Curitiba - O que não é bom pode piorar. E os mais de 70 milhões de clientes da Oi, no Brasil, precisam se posicionar exigindo da empresa e, na sequência, dos órgãos reguladores e de defesa do consumidor a entrega daquilo que foi contratado. A recomendação vem da supervisora institucional da Associação Brasileira de Defesa do Consumidor (Proteste), Sonia Amaro, frente ao pedido de Recuperação Judicial (RJ) da Oi, anunciado a acionistas e ao mercado no último dia 20. O pedido congelou a dívida de R$ 65,4 bilhões da empresa por 180 dias, prazo que a Justiça tem para se manifestar sobre a eficiência do plano de recuperação financeira apresentado pela telefônica.
A RJ é uma medida prevista pela legislação brasileira para que a empresas entrem em entendimento com seus credores para viabilizar o plano de recuperação financeira, a quitação das dívidas, sem interrupção na operação do negócio e dos serviços oferecidos pela companhia. "Nosso alerta para os clientes da Oi, bem como da telefonia de um modo geral, segue na direção de preservar o usuários. Este é dos setores recordistas em ações judiciais devido à péssima qualidade do serviço. Nunca foi bom e, diante de uma empresa afogada em dívidas, há o risco de piorar se alguma empresa terceirizada (credora da telefônica) deixar de fornecer o serviço por conta do débito. Por isso, recomendamos aos consumidores que redobrem a atenção e comuniquem primeiro à empresa e, se não for resolvido, aos órgãos competentes os problemas que ocorrerem na entrega do que foi contratado", aponta Sônia.

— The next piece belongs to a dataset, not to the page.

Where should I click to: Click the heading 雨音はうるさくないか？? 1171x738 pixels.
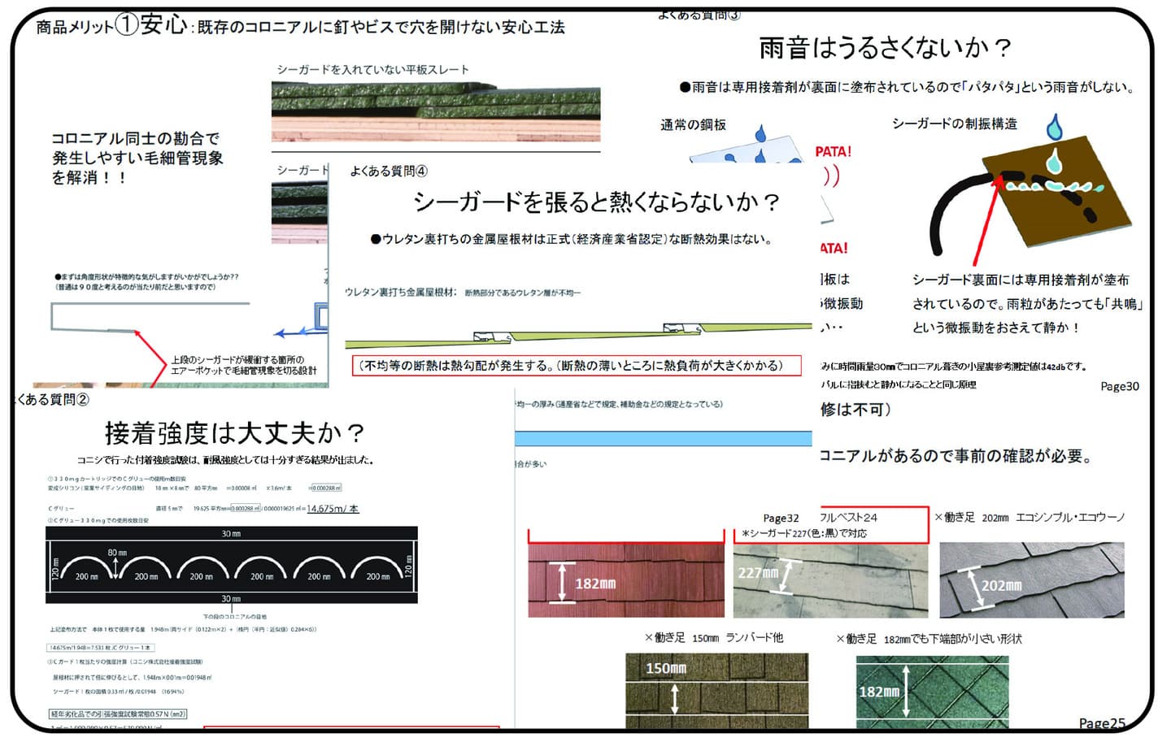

De janeiro a abril deste ano, o Serviço de Orientação Jurídica da Proteste registrou 322 reclamações contra a Oi, que liderou o ranking, seguida da Claro com 186 queixas. No total de 2015, a Oi também liderou a lista de queixas, com 1.007 registros. No ano passado, a Claro também seguiu na vice-liderança com 616 reclamações. Segundo a Proteste, o descumprimento do que foi ofertado e "vícios em produtos ou serviços", tanto nos primeiros quatro meses de 2016 quanto no decorrer de todo o ano passado, são os principais motivos de queixa. Juntos, representam aproximadamente 40% dos atendimentos da associação em todo o País.